The argument about free trade begins with the assumption that tariffs, taxes, subsidies, and regulations across international boundaries distort the terms of trade. The purported consequences of this leads to economic inefficiencies and imposes artificial costs on the movement of goods. One of the central tenets of free trade is the principle of comparative advantage, a theoretical explanation for why two countries can both benefit from international exchange. The first mention of comparative advantage is in economist Robert Torrens's Essay on the External Corn Trade. But the idea is often attributed to the English economic philosopher David Ricardo who sought to explain why both Portugal and England benefitted from their exchange of wine and cloth. Ricardo argued that Portugal could produce wine more cheaply than England. Even though England and Portugal could both produce cloth at similar costs, it was still beneficial for Portugal to produce more wine for trade with England because of benefits from economies of scale.

Since the time of Ricardo, the theory of comparative advantage has come under fire for some of its primary assumptions. For example, Ricardo assumes that transportation costs are negligible. This assumption may hold true in today's economy of subsidized oil, but it certainly does not account for externalities. Ricardo also assumed negligible labor costs because he assumes that there would also be a free market in labor, something that does not hold up in today's economic and political circumstances.
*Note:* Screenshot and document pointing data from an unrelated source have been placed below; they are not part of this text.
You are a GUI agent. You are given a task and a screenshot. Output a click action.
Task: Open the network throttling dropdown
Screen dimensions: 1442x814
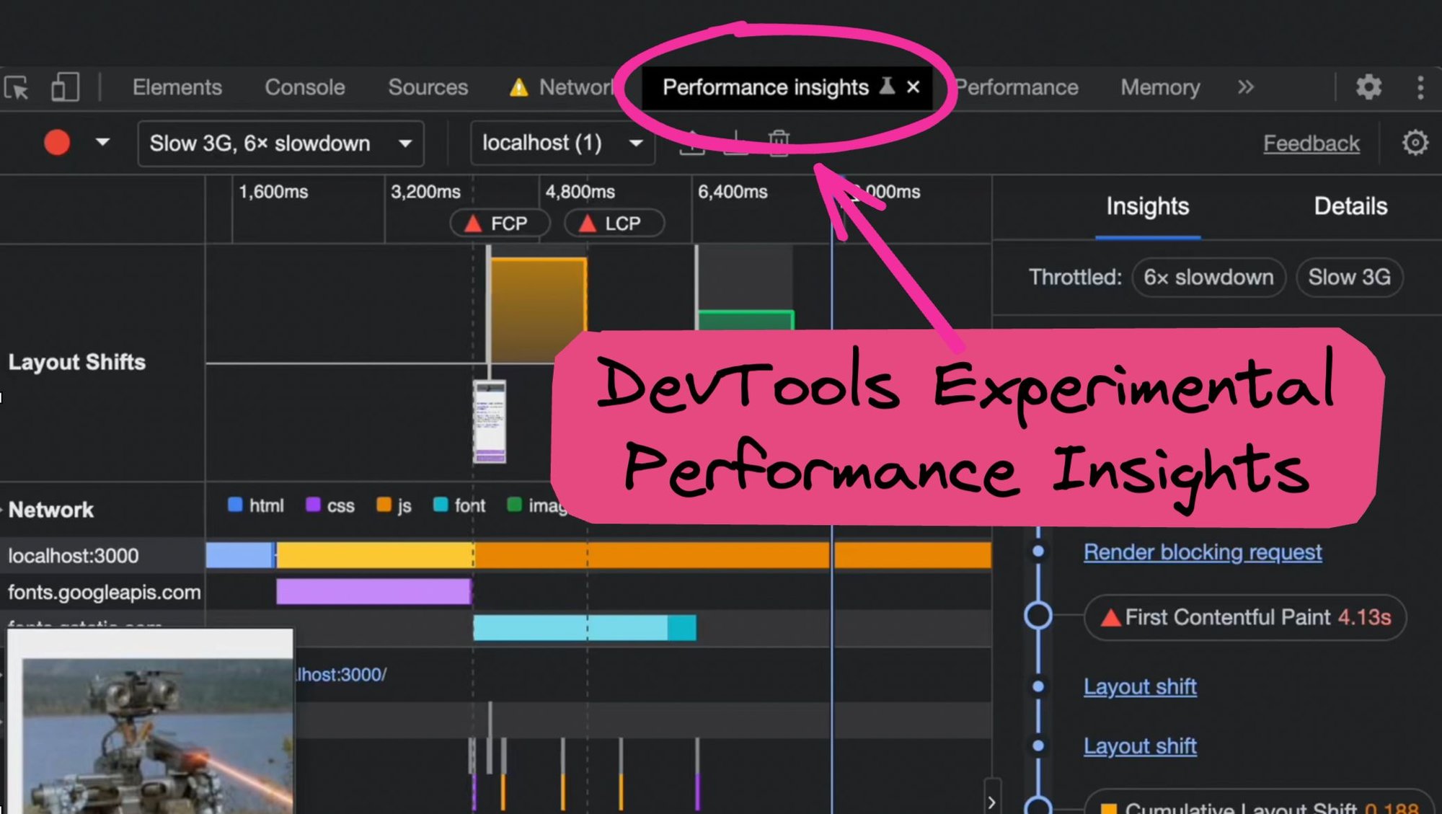[278, 143]
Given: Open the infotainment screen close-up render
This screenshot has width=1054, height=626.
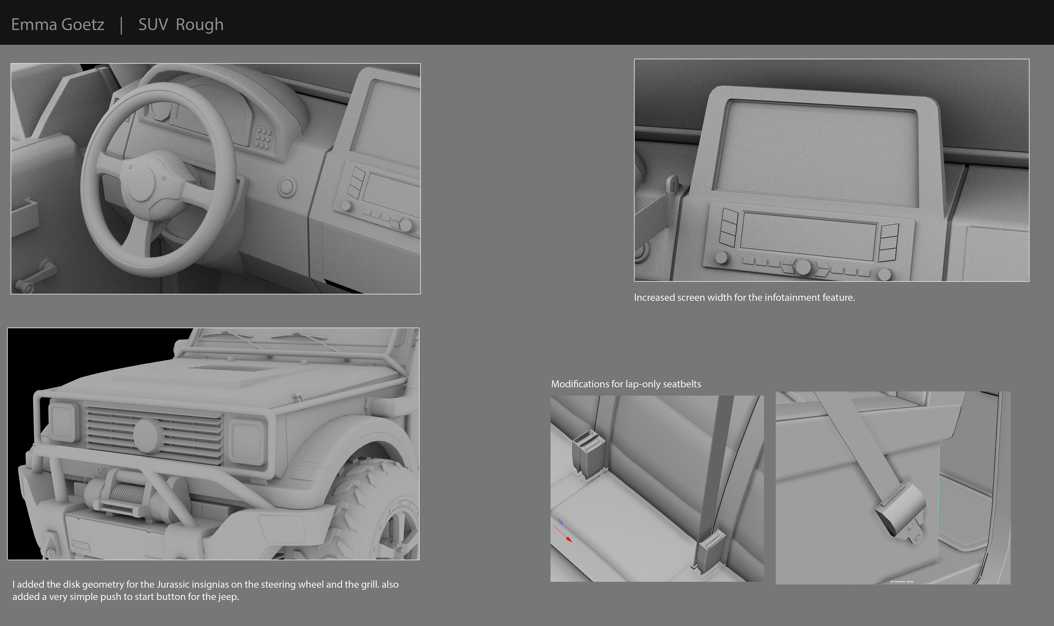Looking at the screenshot, I should (x=831, y=170).
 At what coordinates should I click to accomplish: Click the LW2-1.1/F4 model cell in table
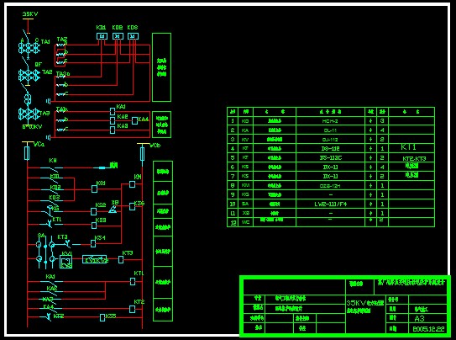click(x=330, y=204)
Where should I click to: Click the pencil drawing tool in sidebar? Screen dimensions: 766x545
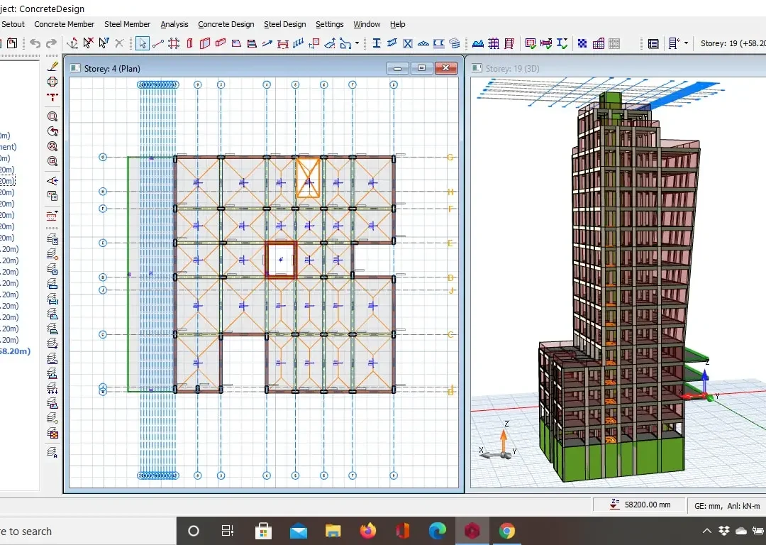coord(52,67)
Perhaps the biggest pitfall to following the comparative advantage policy prescription is the narrow, even risky, set of economic enterprises that a country relies on. A good example of this can be found in the Yucatan, Mexico, as told by historian Sterling Evans. In the early 1900s, the Yucatan exported extensive quantities of sisal fiber, derived from an agave plant (spp. Agave sisalana) similar to that used to produce tequila, to the United States where it was used to bind wheat. Successive years of bumper wheat crops and a free trade zone in New Orleans made sisal production so profitable that by the 1920s and 30s the Yucatan was the wealthiest Mexican state and the first with electricity. But soon after extensive sisal monoculture plantations were established throughout the region, the combine harvester, which could bind the wheat at harvest, was invented, rendering the fiber useless to the U.S. wheat industry. The sisal plantations were subsequently abandoned and soon the Yucatan was one of the poorest states in Mexico. The low diversity of economic engagements and the dependency on a single industry were to blame.